TEXTE EXTRAIT>
::::::::::

Philippe Frappart cultive l’or rouge

859

Parcours atypique que celui de cet artisan qui fait pousser du safran au cœur du vignoble toulois.

De ses expériences de travailleur en service d’urgence sociale, de moniteur de spéléologie ou d’animateur culturel et de comédien sur une péniche, Philippe Frappart s’est forgé une indéniable patine humaine. A 43 ans, cet habitant de Domgermain, verte et paisible commune du Toulois, a un jour choisi de donner à sa destinée un détour inattendu : « J’ai depuis toujours eu l’âme écologique et recherché le contact avec la nature. » Voilà six ans, il décide de s’installer sur les hauteurs du village, dans une ferme qu’il rénove, aux côtés de sa compagne, Karine. A deux pas des bois et du bruissement des feuillages, l’endroit respire l’authentique et la quiétude.

La culture terrienne

Philippe Frappart s’en amuse : « C’est sûr, on ne voit pas grand monde et en hiver, on ne bouge pas ! » Il passe son enfance à Cirey-sur-Vezouze, aux confluents des Vosges et de la Meurthe-et-Moselle, à quelques encablures des pentes du Donon. De ses origines, il n’a jamais perdu cette culture terrienne, empreinte de patience et de bon sens. Arrivé dans le Toulois, il commence par bichonner son potager. Puis, en 2009, Karine lui suggère l’idée : faire pousser du safran. Cela se fera d’abord modestement pour un usage domestique. De fil en aiguille, le projet se fait jour : produire du safran en grande quantité sur le sol argilo-calcaire du plateau de Domgermain, en plein cœur du vignoble toulois. Philippe Frappart se renseigne, prend conseil auprès d’un professionnel en Alsace : « En fait, j’y suis allé au feeling sans trop me poser de questions. » A l’été 2010, il prend la direction du Maroc, plus précisément à Taliouine dans les terres montagneuses de l’Atlas. Là, il découvre son trésor : du safran haut de gamme d’une infinie pureté, extrait du pistil du crocus savitus. Il négocie 100 000 bulbes qu’il fait livrer à Domgermain. Il va alors les planter inlassablement. Un par un avant de les récolter.

::::::::::

CONTENU DU LISTING>
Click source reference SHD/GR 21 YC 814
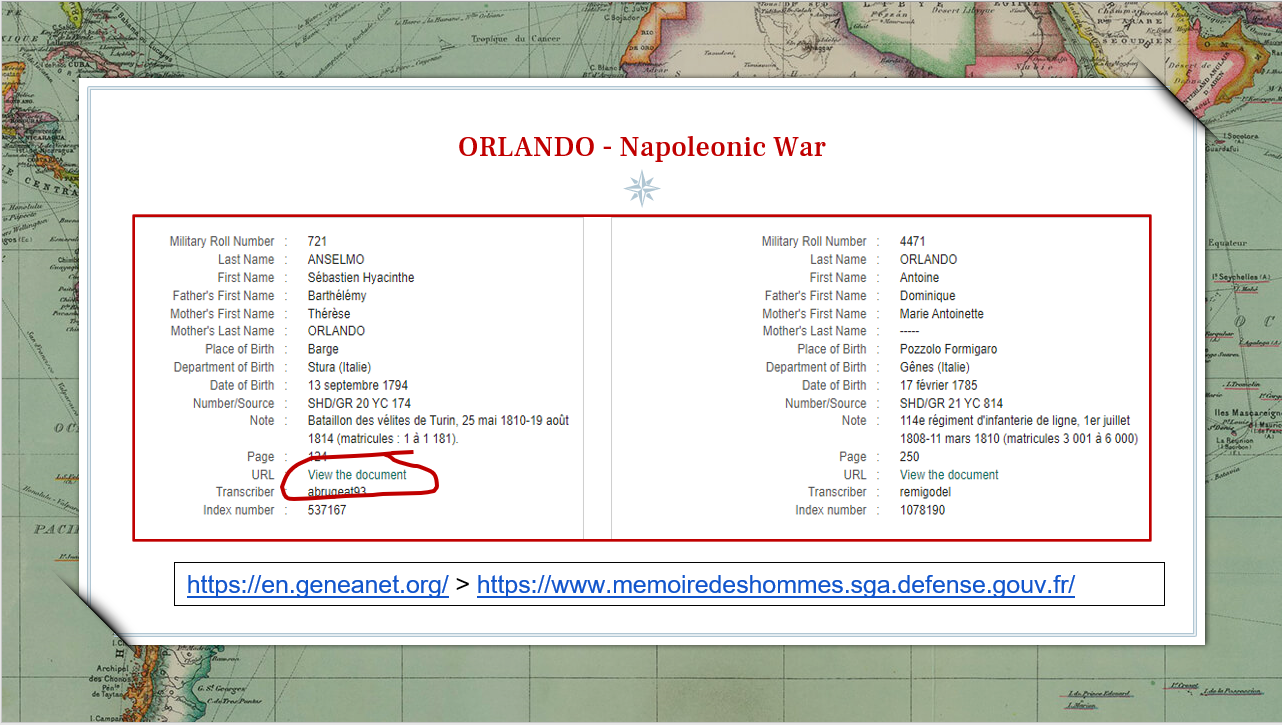 click(951, 403)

::::::::::

ÉNONCÉ> Recopiez le passage du texte sur le safran de Domgermain compris entre "De ses expériences" et "et la quiétude.", ces deux bornes incluses.

SOLUTION>
De ses expériences de travailleur en service d’urgence sociale, de moniteur de spéléologie ou d’animateur culturel et de comédien sur une péniche, Philippe Frappart s’est forgé une indéniable patine humaine. A 43 ans, cet habitant de Domgermain, verte et paisible commune du Toulois, a un jour choisi de donner à sa destinée un détour inattendu : « J’ai depuis toujours eu l’âme écologique et recherché le contact avec la nature. » Voilà six ans, il décide de s’installer sur les hauteurs du village, dans une ferme qu’il rénove, aux côtés de sa compagne, Karine. A deux pas des bois et du bruissement des feuillages, l’endroit respire l’authentique et la quiétude.